> **Problem requirements**
Write every entry out again, unchanged.
───── Study material ─────
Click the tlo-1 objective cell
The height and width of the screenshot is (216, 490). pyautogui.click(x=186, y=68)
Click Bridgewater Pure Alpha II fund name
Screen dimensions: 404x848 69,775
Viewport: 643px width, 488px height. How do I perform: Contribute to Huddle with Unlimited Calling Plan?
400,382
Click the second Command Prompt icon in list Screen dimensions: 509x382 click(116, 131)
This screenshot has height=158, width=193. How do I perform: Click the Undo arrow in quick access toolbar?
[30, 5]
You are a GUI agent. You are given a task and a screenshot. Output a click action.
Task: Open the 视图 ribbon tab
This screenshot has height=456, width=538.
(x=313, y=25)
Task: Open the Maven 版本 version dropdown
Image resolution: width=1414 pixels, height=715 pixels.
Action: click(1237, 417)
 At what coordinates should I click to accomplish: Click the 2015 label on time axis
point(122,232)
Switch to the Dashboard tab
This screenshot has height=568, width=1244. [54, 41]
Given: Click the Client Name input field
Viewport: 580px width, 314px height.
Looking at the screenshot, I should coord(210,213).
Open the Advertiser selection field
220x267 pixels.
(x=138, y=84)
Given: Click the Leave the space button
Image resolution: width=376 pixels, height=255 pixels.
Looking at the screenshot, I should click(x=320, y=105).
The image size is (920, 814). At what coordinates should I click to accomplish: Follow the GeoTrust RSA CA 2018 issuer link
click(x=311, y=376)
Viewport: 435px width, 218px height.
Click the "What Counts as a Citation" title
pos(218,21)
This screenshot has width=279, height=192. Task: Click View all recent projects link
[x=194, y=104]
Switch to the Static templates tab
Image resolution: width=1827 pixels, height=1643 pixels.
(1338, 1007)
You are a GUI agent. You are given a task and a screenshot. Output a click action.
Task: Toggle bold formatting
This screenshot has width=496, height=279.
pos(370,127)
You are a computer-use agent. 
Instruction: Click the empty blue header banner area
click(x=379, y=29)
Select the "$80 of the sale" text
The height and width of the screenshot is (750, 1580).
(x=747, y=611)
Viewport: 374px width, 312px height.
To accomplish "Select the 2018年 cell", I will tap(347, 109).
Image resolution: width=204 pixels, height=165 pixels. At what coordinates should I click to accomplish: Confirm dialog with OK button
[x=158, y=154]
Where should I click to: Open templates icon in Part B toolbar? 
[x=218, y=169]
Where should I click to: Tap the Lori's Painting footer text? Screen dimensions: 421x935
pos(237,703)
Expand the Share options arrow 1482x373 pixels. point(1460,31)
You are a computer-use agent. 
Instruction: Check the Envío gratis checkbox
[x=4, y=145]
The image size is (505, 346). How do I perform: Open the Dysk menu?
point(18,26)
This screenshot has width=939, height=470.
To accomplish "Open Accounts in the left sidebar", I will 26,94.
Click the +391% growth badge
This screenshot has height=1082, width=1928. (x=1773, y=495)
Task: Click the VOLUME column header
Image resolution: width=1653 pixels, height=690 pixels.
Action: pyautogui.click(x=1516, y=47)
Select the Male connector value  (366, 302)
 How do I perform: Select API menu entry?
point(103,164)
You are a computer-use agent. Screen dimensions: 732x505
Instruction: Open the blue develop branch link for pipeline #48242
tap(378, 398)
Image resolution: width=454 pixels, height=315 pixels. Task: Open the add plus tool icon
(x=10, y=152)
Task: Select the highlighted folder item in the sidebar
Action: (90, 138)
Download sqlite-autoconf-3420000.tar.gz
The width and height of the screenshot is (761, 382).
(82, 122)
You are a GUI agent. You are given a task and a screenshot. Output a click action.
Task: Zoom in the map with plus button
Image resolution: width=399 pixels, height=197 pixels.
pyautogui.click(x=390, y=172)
─────
> **Response below**
Click the tlo-1 objective cell
The height and width of the screenshot is (216, 490). pyautogui.click(x=186, y=68)
Click Bridgewater Pure Alpha II fund name
Screen dimensions: 404x848 69,775
Viewport: 643px width, 488px height. How do I perform: Contribute to Huddle with Unlimited Calling Plan?
400,382
Click the second Command Prompt icon in list Screen dimensions: 509x382 click(116, 131)
This screenshot has height=158, width=193. How do I perform: Click the Undo arrow in quick access toolbar?
[30, 5]
You are a GUI agent. You are given a task and a screenshot. Output a click action.
Task: Open the 视图 ribbon tab
This screenshot has height=456, width=538.
(x=313, y=25)
Task: Open the Maven 版本 version dropdown
Image resolution: width=1414 pixels, height=715 pixels.
Action: click(1237, 417)
 At what coordinates should I click to accomplish: Click the 2015 label on time axis
point(122,232)
Switch to the Dashboard tab
This screenshot has height=568, width=1244. [54, 41]
Given: Click the Client Name input field
Viewport: 580px width, 314px height.
Looking at the screenshot, I should coord(210,213).
Open the Advertiser selection field
220x267 pixels.
(x=138, y=84)
Given: Click the Leave the space button
Image resolution: width=376 pixels, height=255 pixels.
Looking at the screenshot, I should click(x=320, y=105).
The image size is (920, 814). At what coordinates should I click to accomplish: Follow the GeoTrust RSA CA 2018 issuer link
click(x=311, y=376)
Viewport: 435px width, 218px height.
Click the "What Counts as a Citation" title
pos(218,21)
This screenshot has width=279, height=192. Task: Click View all recent projects link
[x=194, y=104]
Switch to the Static templates tab
Image resolution: width=1827 pixels, height=1643 pixels.
(1338, 1007)
You are a GUI agent. You are given a task and a screenshot. Output a click action.
Task: Toggle bold formatting
This screenshot has width=496, height=279.
pos(370,127)
You are a computer-use agent. 
Instruction: Click the empty blue header banner area
click(x=379, y=29)
Select the "$80 of the sale" text
The height and width of the screenshot is (750, 1580).
(x=747, y=611)
Viewport: 374px width, 312px height.
To accomplish "Select the 2018年 cell", I will tap(347, 109).
Image resolution: width=204 pixels, height=165 pixels. At what coordinates should I click to accomplish: Confirm dialog with OK button
[x=158, y=154]
Where should I click to: Open templates icon in Part B toolbar? 
[x=218, y=169]
Where should I click to: Tap the Lori's Painting footer text? Screen dimensions: 421x935
pos(237,703)
Expand the Share options arrow 1482x373 pixels. point(1460,31)
You are a computer-use agent. 
Instruction: Check the Envío gratis checkbox
[x=4, y=145]
The image size is (505, 346). How do I perform: Open the Dysk menu?
point(18,26)
This screenshot has width=939, height=470.
To accomplish "Open Accounts in the left sidebar", I will 26,94.
Click the +391% growth badge
This screenshot has height=1082, width=1928. (x=1773, y=495)
Task: Click the VOLUME column header
Image resolution: width=1653 pixels, height=690 pixels.
Action: pyautogui.click(x=1516, y=47)
Select the Male connector value  (366, 302)
 How do I perform: Select API menu entry?
point(103,164)
You are a computer-use agent. Screen dimensions: 732x505
Instruction: Open the blue develop branch link for pipeline #48242
tap(378, 398)
Image resolution: width=454 pixels, height=315 pixels. Task: Open the add plus tool icon
(x=10, y=152)
Task: Select the highlighted folder item in the sidebar
Action: (90, 138)
Download sqlite-autoconf-3420000.tar.gz
The width and height of the screenshot is (761, 382).
(82, 122)
You are a GUI agent. You are given a task and a screenshot. Output a click action.
Task: Zoom in the map with plus button
Image resolution: width=399 pixels, height=197 pixels.
pyautogui.click(x=390, y=172)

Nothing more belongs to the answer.